# Shot guns



## crooked stripe (Apr 17, 2004)

What is the best gage of shot gun to buy? Is there one gage that will work well for most hunting? I was given by my grandpa a Formost 12 gage bolt action gun that does real good with deer but once I shoot it I am black and blue for 2 weeks. I installed a recoil pad with no success with the recoil. I was thinking about a 16 gage and figured that would put me in the mid range. Please set me straight and give some input on what I should purchase.
John


----------



## WalleyeGuy (Apr 9, 2004)

Remington 870 combo in 20 gauge with 3 inch shell capibilty.
Great for bunnies and squirrels, excellent deer gun and waterfowl


----------



## M.Magis (Apr 5, 2004)

If recoil is a problem, you really want to look at getting a semi-auto. They help a bit in using up some of the energy so your shoulder doesn't take so much. I'd skip the 16 guage and go with the 20 as well. There's just not a great selection of 16 ammo out there. Even with the 20, some guns kick pretty bad. My very first gun of my own was a single shot 20 guage. To shoot a slug through it will still rattle my teeth, so it stays in the cabinet. 
I don't mind the 3.5" 12 or 10 guage turkey loads, but that little 20 just isn't fun anymore.


----------



## jeffmo (Apr 7, 2004)

try a sims vibration labs recoil pad.
i put one on my 7mm rem mag and it made a big difference in the amount of recoil.
they also make alot of products for compound bows.


----------



## crooked stripe (Apr 17, 2004)

I don't seem to get the recoil when shooting shot shells but the slugs are a hole different ball game.
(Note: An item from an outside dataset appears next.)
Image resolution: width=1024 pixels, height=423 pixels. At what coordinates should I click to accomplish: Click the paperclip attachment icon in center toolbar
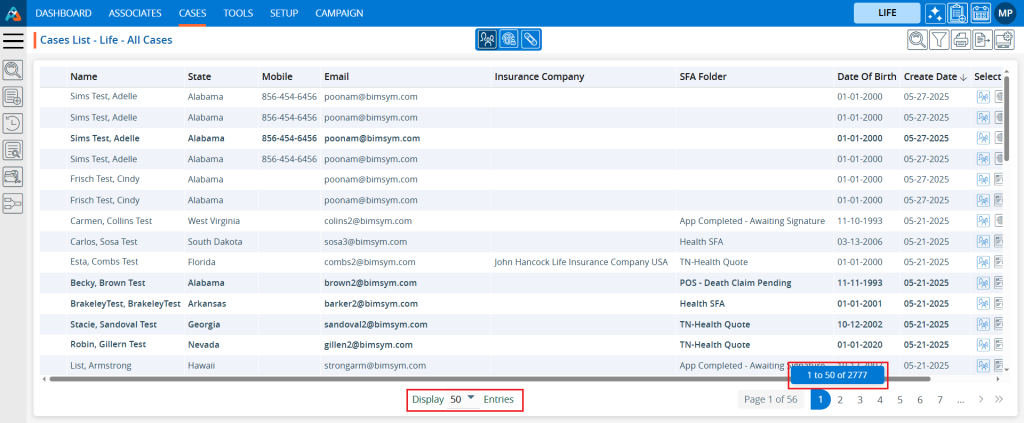(532, 39)
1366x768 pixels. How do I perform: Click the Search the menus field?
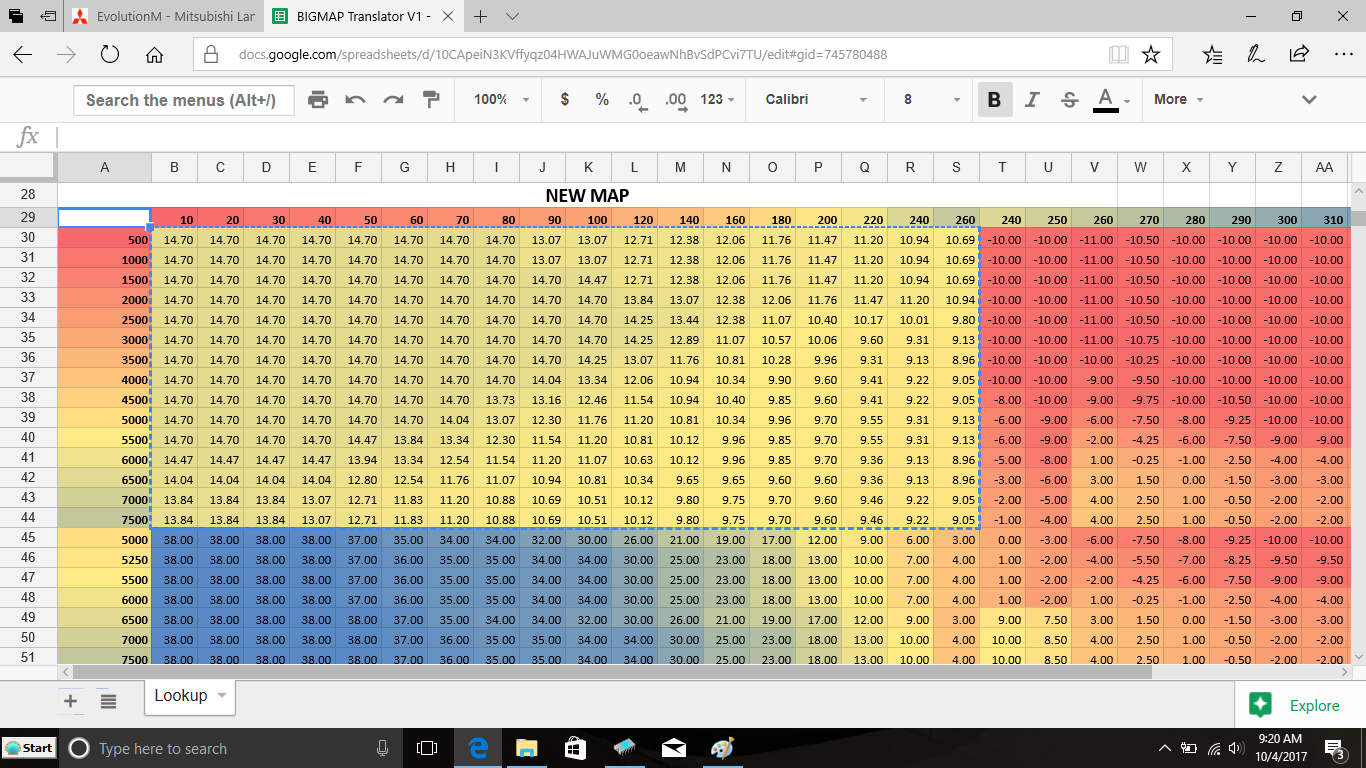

I need to find a place where they will let you test shoot some of there used guns so I can get the idea of the recoil. I have heard that semi- autos give less recoil.


----------



## newbuckeye (Feb 6, 2006)

I would stick with the 12, but have you thought of having the barrel ported? Lots of the newer guns with 3 1/2" chambers are ported. I have a new mosburg that is set up like that.


----------



## M.Magis (Apr 5, 2004)

Porting a shotgun does almost nothing. It's more of a sales gimmick. Shotguns do not create the pressures that rifles do, therefor porting really doesn't accomplish anything. The one thing it will accomplish is making your gun louder, which I doubt is the goal.  Not to mention, mods like that to an old gun aren't always a good idea.


----------



## newbuckeye (Feb 6, 2006)

good to know!


----------



## DarbyMan (Dec 11, 2005)

My son and I both hunt with 870's. His is 20 and mine is 12. Both kill deer, turkey, bunnies, and pheasants. I reccomend that gun in either caliber. They are inexpensive(comparively), rugged and reliable. We both use rifled slugs in the smooth bore for deer. The 2.5 inch "sluggers" don't have bad recoil, and have killed many a deer.


----------



## crooked stripe (Apr 17, 2004)

What is the difference between the 12 and the 20? More powder charge- more shot or in a slug, more grains? Why do folks push the 12? This is a beginers ? but I just don't know. I don't hunt a lot and everyone that I hunt with has there favorite gun wheather it be a 12-16- or a 20. I have hunted goose with a fellow that uses a Marlin 12 gage goose gun that has a barrel that is real long and he swears it will reach out real far. He doesn't take any more geese than I do. John


----------



## bronzebackyac (Apr 19, 2005)

I think the 16 gauge is the best overall guage. It is just not that popular around the USA. Now if you go to Europe, it is the most common I am told. The problem is that the ammo is too hard to find or too expensive unless all you buy is 7 1/2 shot. If you are only going to have one gun I would go with a 12 guage. If you are doing any waterfowl hunting you will prolly want something with at least a 3 inch capability. Most 12 gauges are at least 3 with some models offering 3.5. I personally don't enjoy shooting the 3.5's. I also don't really feel a need to either. If recoil is the problem a 20 gauge with 3 inch cap. is adequate. Whatever you get, consider getting it with screw in chokes so that you can fine tune it for the game/situation you are hunting.


----------



## Smallmouth Crazy (Apr 4, 2006)

If recoil is a big problem go with the semi-auto in a 20..I have a couple 20s and havent had a problem with them..the 12 on average does have more powder and shot than the 20...I think the 12 gauge slug is like a third bigger than the 20..some shotshell manufacturers are putting the ballistics on the side of the box..how much powder, velocity etc.


----------



## misfit (Apr 5, 2004)

> What is the difference between the 12 and the 20? More powder charge- more shot or in a slug, more grains?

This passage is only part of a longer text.